An ad supporting the Common Core State Standards posted by the Bill and Melinda Gates Foundation featured a Missouri Teacher of the Year, Jamie Manker, saying, “I support the Common Core because it’s asking kids to think.”
My immediate reaction was, “Good Heavens! What did Manker’s students do before the implementation of the Common Core? Thinking should have been happening all along!”
Of course her students had been thinking or she would not have been a teacher of the year. Her statement may have been truncated to fit on on the #SupporttheCore poster. Yet, she is not alone in making such statements.

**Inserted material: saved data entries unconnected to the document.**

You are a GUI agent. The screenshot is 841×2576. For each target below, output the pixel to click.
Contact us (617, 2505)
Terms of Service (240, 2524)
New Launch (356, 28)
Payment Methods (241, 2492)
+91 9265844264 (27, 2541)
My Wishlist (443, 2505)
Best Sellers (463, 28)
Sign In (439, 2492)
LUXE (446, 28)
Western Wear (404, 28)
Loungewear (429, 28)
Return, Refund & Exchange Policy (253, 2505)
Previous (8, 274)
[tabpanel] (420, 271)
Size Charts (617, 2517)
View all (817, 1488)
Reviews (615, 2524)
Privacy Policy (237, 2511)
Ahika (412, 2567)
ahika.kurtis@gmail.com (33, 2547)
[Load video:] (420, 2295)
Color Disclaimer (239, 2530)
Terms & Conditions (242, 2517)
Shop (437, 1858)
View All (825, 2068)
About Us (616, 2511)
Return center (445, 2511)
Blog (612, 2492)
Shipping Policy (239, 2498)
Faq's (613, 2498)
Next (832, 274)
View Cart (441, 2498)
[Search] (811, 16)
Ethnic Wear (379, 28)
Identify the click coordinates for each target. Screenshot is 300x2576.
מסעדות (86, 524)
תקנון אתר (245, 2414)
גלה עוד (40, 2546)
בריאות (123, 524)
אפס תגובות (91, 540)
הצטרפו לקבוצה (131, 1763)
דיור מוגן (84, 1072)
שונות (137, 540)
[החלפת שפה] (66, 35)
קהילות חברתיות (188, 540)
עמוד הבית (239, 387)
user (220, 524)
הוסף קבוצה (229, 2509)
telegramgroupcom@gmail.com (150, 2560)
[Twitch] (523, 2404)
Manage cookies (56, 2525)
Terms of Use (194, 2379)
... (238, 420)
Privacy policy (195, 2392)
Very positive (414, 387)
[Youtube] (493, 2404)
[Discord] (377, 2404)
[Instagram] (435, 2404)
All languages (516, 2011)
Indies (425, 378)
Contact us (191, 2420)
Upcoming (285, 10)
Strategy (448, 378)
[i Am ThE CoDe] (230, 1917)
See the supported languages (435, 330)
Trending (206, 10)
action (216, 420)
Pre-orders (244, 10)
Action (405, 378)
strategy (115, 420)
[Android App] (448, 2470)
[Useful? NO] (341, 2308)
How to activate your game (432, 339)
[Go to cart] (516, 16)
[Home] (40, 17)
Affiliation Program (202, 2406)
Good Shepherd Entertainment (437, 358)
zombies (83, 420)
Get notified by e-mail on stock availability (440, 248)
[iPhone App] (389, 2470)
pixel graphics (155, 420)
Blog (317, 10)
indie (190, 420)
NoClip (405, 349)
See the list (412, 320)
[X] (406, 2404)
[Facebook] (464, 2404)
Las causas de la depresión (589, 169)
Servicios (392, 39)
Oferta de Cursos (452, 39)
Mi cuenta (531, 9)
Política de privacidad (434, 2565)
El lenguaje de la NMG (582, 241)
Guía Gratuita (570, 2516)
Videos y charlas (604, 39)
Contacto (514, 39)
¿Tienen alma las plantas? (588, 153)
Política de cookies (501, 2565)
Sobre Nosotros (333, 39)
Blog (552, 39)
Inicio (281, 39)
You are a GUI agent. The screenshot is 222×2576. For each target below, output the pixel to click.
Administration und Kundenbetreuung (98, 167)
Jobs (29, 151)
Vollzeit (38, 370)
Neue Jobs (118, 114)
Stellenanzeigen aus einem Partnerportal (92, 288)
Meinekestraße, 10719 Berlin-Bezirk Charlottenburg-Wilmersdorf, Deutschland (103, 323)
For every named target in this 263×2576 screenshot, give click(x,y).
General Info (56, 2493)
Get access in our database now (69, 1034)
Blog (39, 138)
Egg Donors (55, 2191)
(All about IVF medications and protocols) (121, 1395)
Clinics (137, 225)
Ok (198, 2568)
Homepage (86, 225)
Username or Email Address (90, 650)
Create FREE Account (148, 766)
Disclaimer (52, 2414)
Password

There have been a number of teachers of the year who state that their students are doing better work because of the Common Core:
From Nancie Lindblom Arizona 2013 Teacher of the Year, “The new standards provide the opportunity to do this by increasing the expectations for all students, allowing me to challenge my students to think analytically.”
From Ms. Sponaugle 2014 West Virginia Teacher of the Year, “My students are engaged, they’re motivated, and they’re learning, and that’s what the common core standards are all about-preparing our children to be confident and capable in an ever-more competitive world.”
Again, these admissions are puzzling. Why would a teacher whose credentials and instructional practice are exemplary enough to warrant a state award wait for an “opportunity” to challenge students to think analytically? Or how would a teacher of the year not already be engaging students in order to prepare them for an ever-more competitive world? Did they not already use a set of standards before the Common Core in their classrooms?
Without context, these teachers’ statements make them appear less competent. In an ironic twist, the Bill and Melinda Gates Foundation’s use of teachers of the year as promotional tools has the unfortunate effect of leaving them open to the following line of criticism: What kind of teachers were they B.C.C.(Before the Common Core) when they admit their students were not being challenged?
Their overstatements on behalf of the Common Core contribute to the unfortunate generalization that B.C.C.(Before the Common Core) students were not engaged. They were not being prepared for a competitive world. They did not think.
Collectively, their statements open up a single tricky question for these teachers of the year…..Why not?